◆ **Task**:
Your reply should be the records below, duplicated exactly, with any picture removed.

++++++++++

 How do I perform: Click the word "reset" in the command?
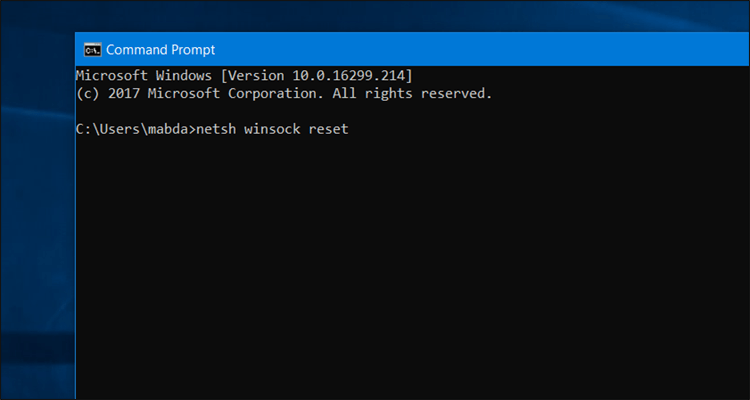tap(329, 130)
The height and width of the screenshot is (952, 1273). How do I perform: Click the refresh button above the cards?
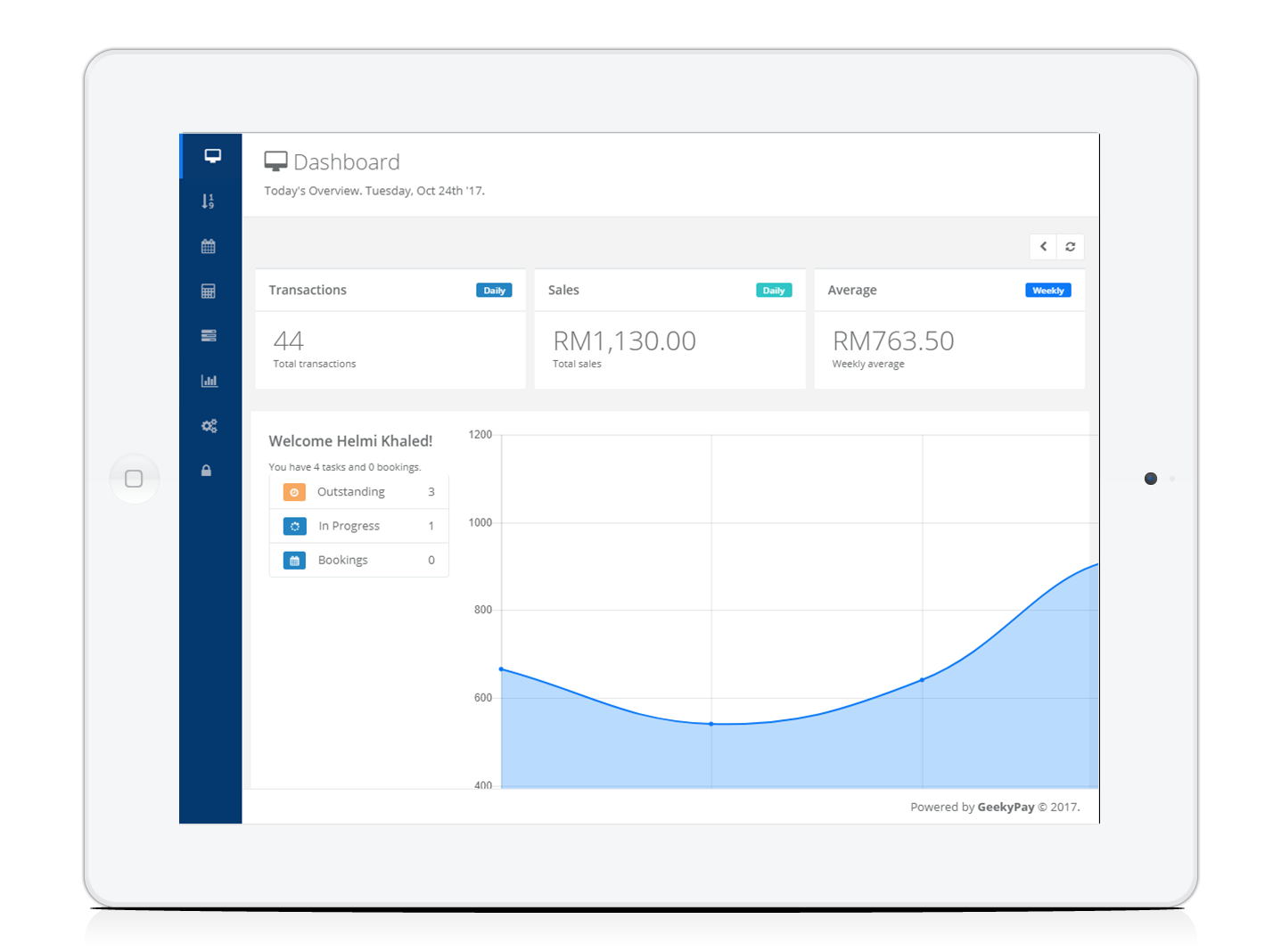click(x=1070, y=247)
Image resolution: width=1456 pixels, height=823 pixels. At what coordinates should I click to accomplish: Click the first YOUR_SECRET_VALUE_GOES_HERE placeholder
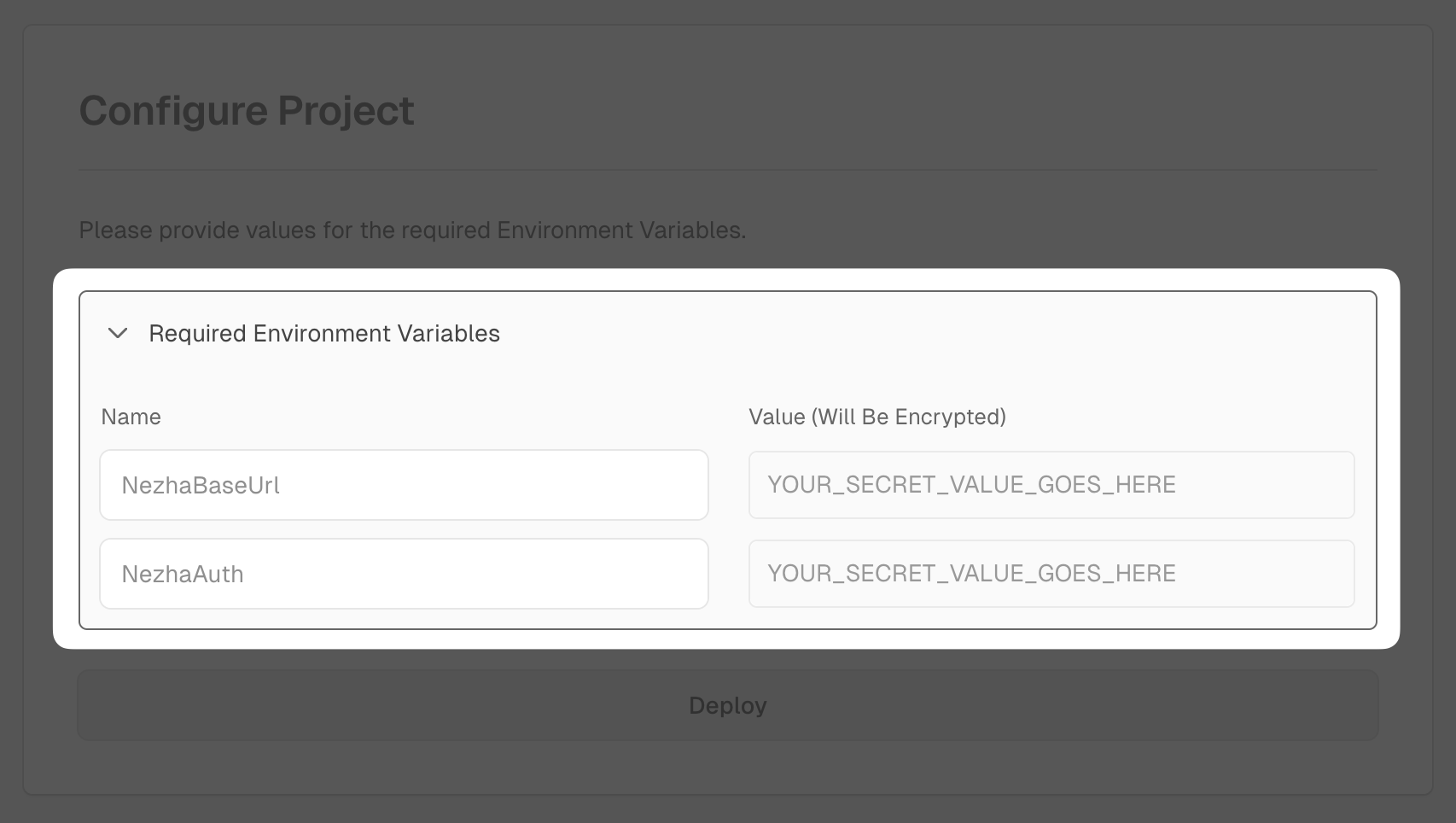pos(971,485)
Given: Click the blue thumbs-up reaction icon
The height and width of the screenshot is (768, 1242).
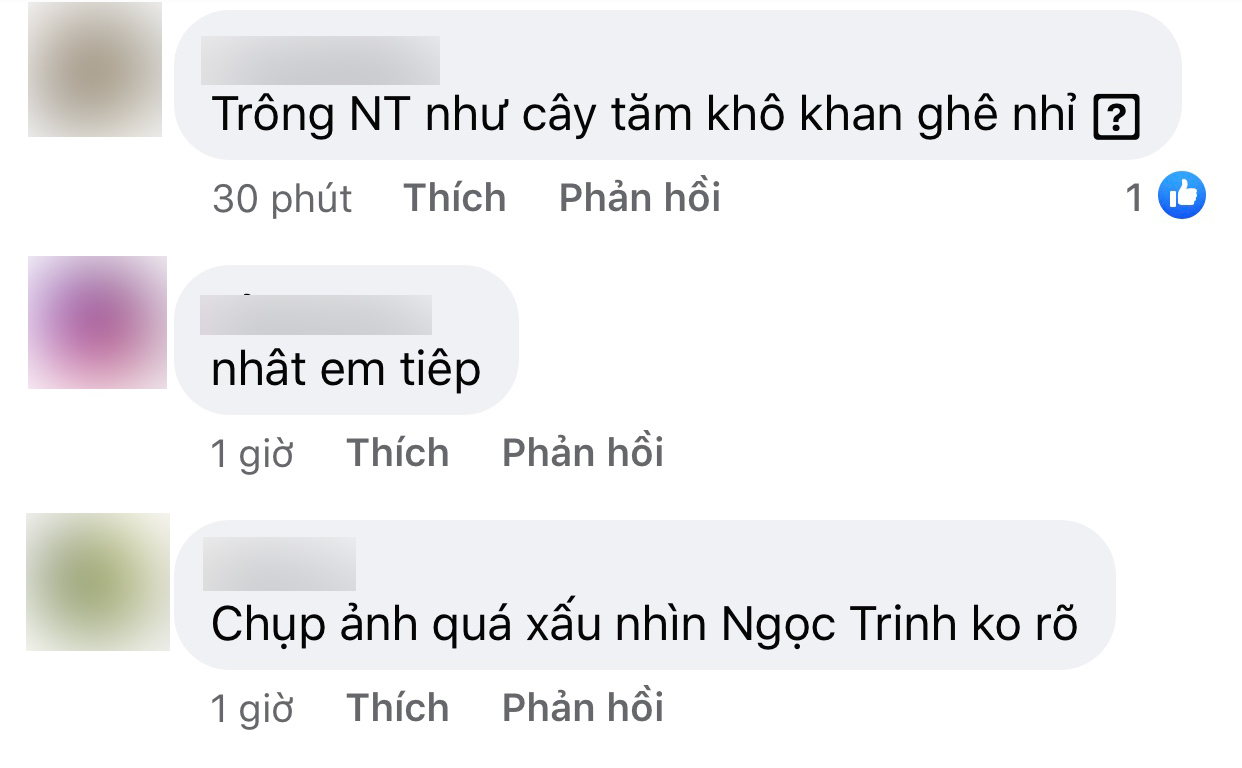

++++++++++

◆ **Task answer**:
 How do I perform: Click the word "reset" in the command?
tap(329, 130)
The height and width of the screenshot is (952, 1273). How do I perform: Click the refresh button above the cards?
click(x=1070, y=247)
Image resolution: width=1456 pixels, height=823 pixels. At what coordinates should I click to accomplish: Click the first YOUR_SECRET_VALUE_GOES_HERE placeholder
pos(971,485)
Given: Click the blue thumbs-up reaction icon
The height and width of the screenshot is (768, 1242).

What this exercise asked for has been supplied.